How to Track Your Net Worth Over Time: A Simple System

The single calculation is useful. A running record is what generates insight.

How often to update

Monthly is the standard recommendation, and it’s the right one — frequent enough to catch meaningful changes, not so frequent that market noise drives unnecessary anxiety. Set a recurring calendar reminder for the same date each month (the first of the month works well) and spend 15 to 20 minutes updating your numbers.

Quarterly is acceptable if monthly feels burdensome. Annual is not enough — too much can change in a year without you noticing.

What to record each time

At minimum, log three numbers each month:

  1. Total net worth
  2. Investable net worth
  3. FIRE progress percentage

Over time, the trend in these three numbers tells you more than any single snapshot. A month where your investable net worth drops 4% because markets fell is not a crisis — it’s a normal fluctuation. A year where your FIRE progress percentage barely moved despite consistent contributions might indicate lifestyle creep eating your savings rate, or a need to revisit your asset allocation. The savings rate drives the contributions; the net worth trend shows the cumulative result.

__Extracted material__.
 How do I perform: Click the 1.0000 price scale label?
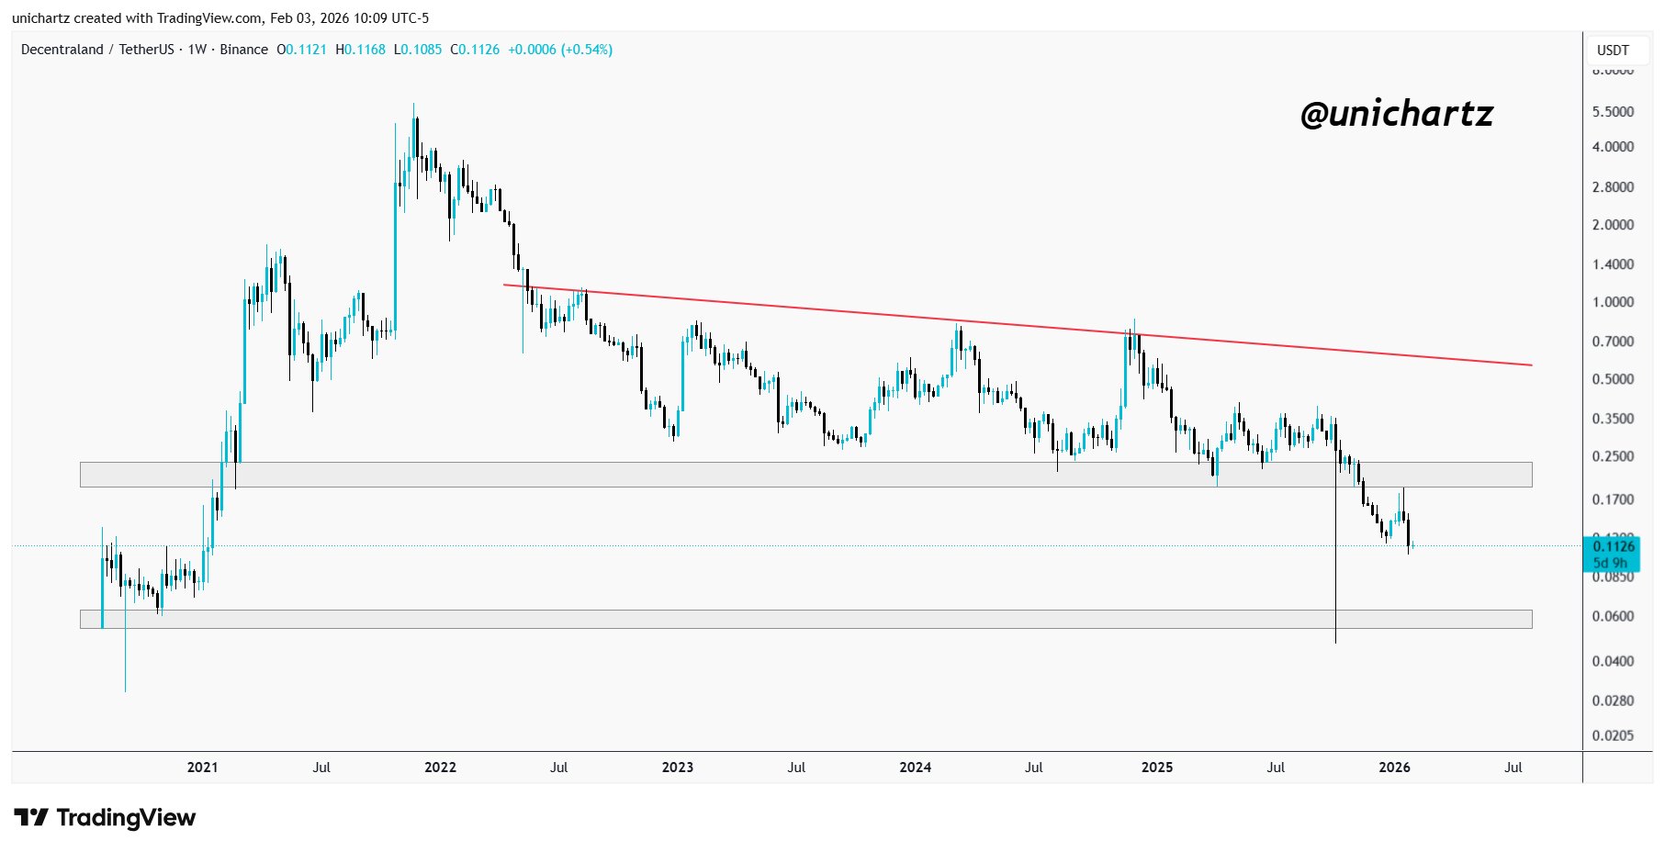click(x=1613, y=302)
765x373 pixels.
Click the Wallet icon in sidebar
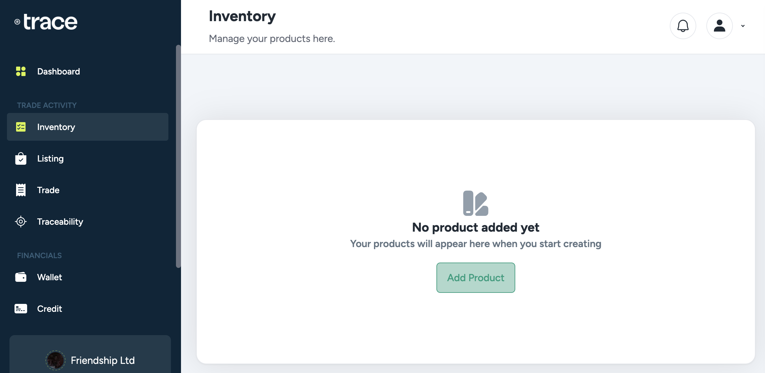21,277
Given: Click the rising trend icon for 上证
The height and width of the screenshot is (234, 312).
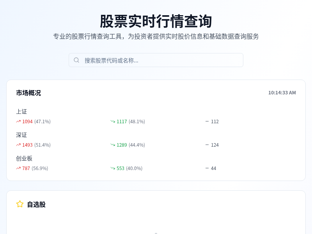Looking at the screenshot, I should (x=18, y=121).
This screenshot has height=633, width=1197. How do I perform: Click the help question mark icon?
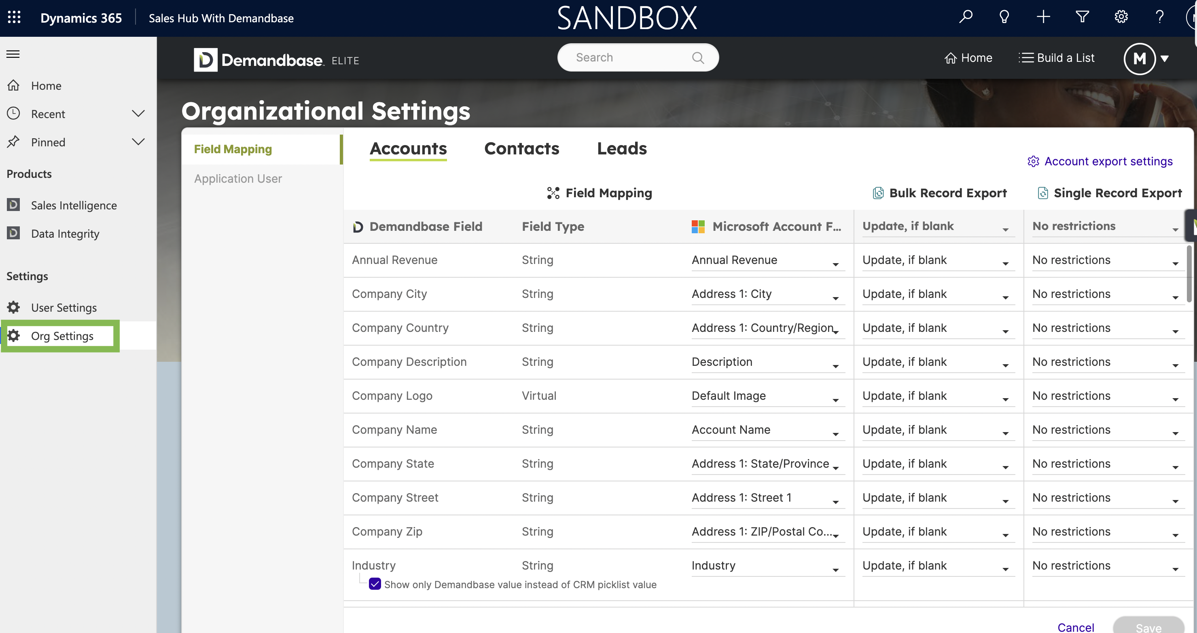(1159, 17)
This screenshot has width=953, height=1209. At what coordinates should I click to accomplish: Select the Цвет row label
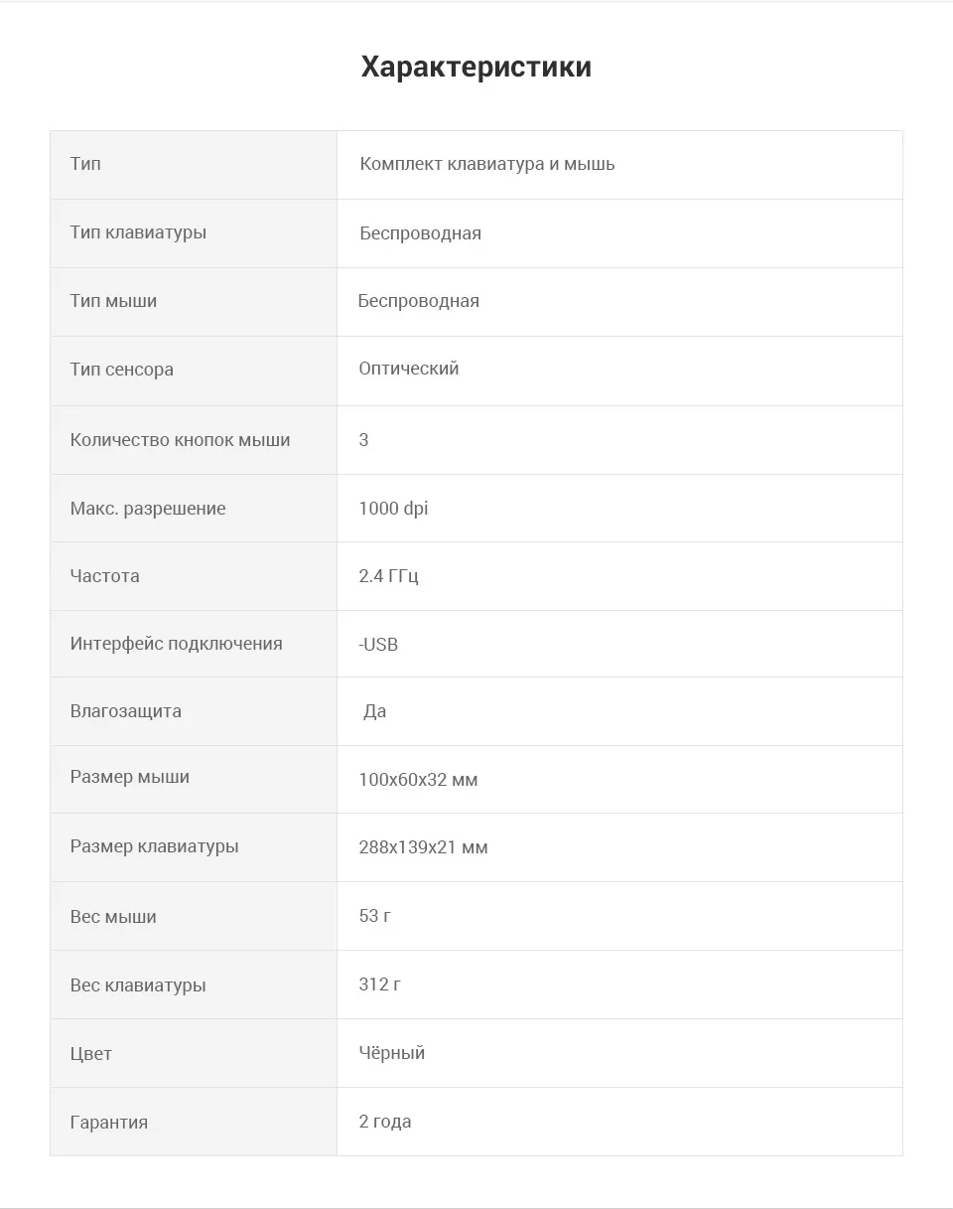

__What is expected__. Reproduce the full article on tracking net worth word for word. This data was taken from a separate source.

__Full response__.
How to Track Your Net Worth Over Time: A Simple System

The single calculation is useful. A running record is what generates insight.

How often to update

Monthly is the standard recommendation, and it’s the right one — frequent enough to catch meaningful changes, not so frequent that market noise drives unnecessary anxiety. Set a recurring calendar reminder for the same date each month (the first of the month works well) and spend 15 to 20 minutes updating your numbers.

Quarterly is acceptable if monthly feels burdensome. Annual is not enough — too much can change in a year without you noticing.

What to record each time

At minimum, log three numbers each month:

  1. Total net worth
  2. Investable net worth
  3. FIRE progress percentage

Over time, the trend in these three numbers tells you more than any single snapshot. A month where your investable net worth drops 4% because markets fell is not a crisis — it’s a normal fluctuation. A year where your FIRE progress percentage barely moved despite consistent contributions might indicate lifestyle creep eating your savings rate, or a need to revisit your asset allocation. The savings rate drives the contributions; the net worth trend shows the cumulative result.